Lloyd plea bargain closes out 2015 Davis murder case

Rebecca Lloyd
Rebecca Lloyd

FAYETTEVILLE -- The last of five people involved in the torture and beating death of a Fayetteville woman in 2015 pleaded guilty to tampering with physical evidence Wednesday in Washington County Circuit Court.

Victoria Annabeth Davis, known as Tori, was killed at her home on Hill Street on Aug. 19, 2015. Police said Davis, 24, was held captive for hours and beaten by a group of people. She died of blunt-force trauma but was also raped with a baseball bat and hooked up to a battery charger before she died, according to testimony.

Plea bargain

A negotiated agreement between a criminal defendant and a prosecutor in which the defendant agrees to plead guilty or no contest to a crime, along with possible conditions, in return for a reduction of the severity of the charges, dismissal of some of the charges or some other benefit to the defendant.

Source: uslegal.com

Rebecca Lee Lloyd, 39, was initially charged with accomplice to capital murder, punishable by life in prison without the possibility of parole or the death penalty. The charge was amended as part of a plea deal Wednesday.

Prosecutors said police first believed Lloyd was involved in Davis' murder, but later evidence, defendant statements and testimony in previous trials indicated Lloyd was at the home with her children while Davis was beaten and killed but she didn't actively participate. Lloyd helped others dispose of evidence from the murder.

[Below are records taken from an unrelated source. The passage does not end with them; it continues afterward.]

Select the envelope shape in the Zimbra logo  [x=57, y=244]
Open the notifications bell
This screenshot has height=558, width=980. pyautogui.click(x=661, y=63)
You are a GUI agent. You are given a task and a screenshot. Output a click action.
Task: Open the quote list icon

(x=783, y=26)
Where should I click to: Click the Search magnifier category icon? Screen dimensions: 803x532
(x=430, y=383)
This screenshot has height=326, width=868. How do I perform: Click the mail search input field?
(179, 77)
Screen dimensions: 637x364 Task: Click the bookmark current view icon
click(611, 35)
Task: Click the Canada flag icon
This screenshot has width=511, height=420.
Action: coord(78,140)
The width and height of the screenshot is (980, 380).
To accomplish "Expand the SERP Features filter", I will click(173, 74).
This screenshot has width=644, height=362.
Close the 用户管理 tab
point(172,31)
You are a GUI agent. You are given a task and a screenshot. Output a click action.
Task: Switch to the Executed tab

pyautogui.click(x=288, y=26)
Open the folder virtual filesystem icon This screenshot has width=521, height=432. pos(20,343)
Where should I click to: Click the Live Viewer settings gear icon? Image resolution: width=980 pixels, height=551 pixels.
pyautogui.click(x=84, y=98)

"They all indicated that she was not involved, so really we didn't have anything," said Matt Durrett, prosecutor. "Her participation was pretty much nonexistent."

Lloyd was sentenced to six years probation and assessed court costs and fees Wednesday. She was given credit for 1,217 days jail time served since her arrest. The charge can be scrubbed from her criminal record at the end of her probation, under a first-offender expungement law, Act 346.

Defense attorneys said Lloyd plans to move to Missouri and live with family.

"I think it's a fair resolution. There's never been any doubt from the beginning of this case that, if there was culpability at all, that Rebecca was the least culpable," Tony Pirani, a defense attorney, said after the sentencing. "She has some pretty significant mental issues as well and a pretty compelling and unfortunate back story of abuse and tragedy and just a very rough life."

Pirani said Lloyd was obviously with the wrong people and was in the wrong place at the wrong time.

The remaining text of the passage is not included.